___ Data

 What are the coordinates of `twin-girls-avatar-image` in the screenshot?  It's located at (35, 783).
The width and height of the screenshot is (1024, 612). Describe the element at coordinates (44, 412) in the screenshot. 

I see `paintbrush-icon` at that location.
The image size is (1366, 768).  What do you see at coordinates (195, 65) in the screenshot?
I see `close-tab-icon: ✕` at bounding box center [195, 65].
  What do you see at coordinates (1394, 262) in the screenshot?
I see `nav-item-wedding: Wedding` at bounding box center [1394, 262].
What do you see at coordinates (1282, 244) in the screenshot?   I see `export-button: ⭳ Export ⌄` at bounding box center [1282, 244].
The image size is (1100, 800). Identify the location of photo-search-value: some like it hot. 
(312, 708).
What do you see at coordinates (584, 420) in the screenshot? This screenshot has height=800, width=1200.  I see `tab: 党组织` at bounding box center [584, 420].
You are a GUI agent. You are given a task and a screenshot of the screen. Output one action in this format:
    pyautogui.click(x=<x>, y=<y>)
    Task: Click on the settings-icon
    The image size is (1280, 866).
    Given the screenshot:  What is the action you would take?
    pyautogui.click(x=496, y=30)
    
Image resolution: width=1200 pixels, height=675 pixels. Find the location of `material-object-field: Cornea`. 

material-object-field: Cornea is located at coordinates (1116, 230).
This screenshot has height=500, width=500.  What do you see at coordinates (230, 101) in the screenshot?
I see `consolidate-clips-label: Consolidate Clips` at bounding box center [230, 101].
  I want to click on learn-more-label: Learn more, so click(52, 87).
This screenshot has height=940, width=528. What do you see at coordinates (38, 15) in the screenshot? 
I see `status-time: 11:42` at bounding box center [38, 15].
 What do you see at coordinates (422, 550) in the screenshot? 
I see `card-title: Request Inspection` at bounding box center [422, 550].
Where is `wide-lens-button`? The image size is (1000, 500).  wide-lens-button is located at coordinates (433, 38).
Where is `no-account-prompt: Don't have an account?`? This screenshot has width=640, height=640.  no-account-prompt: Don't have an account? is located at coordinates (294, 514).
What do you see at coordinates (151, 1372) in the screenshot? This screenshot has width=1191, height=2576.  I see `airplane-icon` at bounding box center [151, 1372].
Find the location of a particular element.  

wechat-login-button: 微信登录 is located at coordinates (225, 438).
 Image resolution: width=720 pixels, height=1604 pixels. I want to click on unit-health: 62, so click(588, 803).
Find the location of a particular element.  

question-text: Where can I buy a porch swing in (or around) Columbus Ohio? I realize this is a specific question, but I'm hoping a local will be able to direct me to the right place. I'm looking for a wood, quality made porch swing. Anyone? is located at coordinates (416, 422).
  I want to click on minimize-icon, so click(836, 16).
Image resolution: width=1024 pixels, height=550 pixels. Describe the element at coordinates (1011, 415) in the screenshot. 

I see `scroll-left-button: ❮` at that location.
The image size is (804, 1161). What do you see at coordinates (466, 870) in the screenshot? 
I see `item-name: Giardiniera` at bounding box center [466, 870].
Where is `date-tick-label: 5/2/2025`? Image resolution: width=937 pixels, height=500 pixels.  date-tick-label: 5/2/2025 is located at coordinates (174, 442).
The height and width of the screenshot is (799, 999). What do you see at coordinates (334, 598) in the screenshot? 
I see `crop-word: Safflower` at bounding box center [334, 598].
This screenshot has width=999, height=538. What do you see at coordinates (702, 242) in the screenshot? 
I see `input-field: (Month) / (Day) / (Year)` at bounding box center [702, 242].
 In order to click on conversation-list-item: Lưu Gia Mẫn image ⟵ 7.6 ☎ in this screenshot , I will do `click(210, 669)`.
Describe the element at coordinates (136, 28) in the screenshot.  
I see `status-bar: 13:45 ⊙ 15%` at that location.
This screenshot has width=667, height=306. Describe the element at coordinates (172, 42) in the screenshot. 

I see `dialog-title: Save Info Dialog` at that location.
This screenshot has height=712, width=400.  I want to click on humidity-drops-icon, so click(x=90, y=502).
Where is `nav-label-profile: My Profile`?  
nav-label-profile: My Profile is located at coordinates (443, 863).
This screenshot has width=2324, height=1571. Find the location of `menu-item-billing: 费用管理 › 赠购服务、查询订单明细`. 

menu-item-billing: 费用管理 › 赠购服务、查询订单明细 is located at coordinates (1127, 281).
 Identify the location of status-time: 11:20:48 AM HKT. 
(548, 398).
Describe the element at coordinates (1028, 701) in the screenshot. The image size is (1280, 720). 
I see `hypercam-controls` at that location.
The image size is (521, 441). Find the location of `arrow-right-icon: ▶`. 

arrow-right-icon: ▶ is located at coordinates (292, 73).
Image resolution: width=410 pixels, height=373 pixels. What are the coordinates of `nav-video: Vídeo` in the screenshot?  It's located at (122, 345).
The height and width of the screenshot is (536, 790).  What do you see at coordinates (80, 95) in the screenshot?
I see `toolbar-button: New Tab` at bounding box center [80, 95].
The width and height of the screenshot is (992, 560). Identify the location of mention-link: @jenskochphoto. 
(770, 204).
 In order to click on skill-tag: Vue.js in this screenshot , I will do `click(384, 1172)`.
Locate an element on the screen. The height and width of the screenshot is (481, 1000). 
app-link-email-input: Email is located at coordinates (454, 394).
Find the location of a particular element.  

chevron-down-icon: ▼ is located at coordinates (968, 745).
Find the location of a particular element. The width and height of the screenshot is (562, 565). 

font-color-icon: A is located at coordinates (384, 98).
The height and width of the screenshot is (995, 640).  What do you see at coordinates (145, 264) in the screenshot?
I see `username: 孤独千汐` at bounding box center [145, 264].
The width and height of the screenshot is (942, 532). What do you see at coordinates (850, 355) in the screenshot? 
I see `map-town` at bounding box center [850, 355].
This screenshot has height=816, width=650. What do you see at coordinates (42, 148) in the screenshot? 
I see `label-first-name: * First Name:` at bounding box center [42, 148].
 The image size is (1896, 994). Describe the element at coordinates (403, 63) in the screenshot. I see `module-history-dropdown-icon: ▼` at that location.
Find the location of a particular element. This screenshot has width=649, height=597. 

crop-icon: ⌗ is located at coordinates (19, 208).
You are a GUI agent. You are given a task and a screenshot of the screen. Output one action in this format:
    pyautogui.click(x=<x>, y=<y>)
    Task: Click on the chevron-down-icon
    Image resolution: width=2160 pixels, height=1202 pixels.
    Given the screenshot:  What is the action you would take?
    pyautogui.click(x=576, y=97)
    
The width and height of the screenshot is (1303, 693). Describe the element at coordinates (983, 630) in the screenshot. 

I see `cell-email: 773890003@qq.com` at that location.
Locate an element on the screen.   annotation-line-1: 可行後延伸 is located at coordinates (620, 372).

______

Task to carry out - Report how many lines in the data above contain the string "pyautogui", with case counting. Give only the number.

Output for this exercise - 4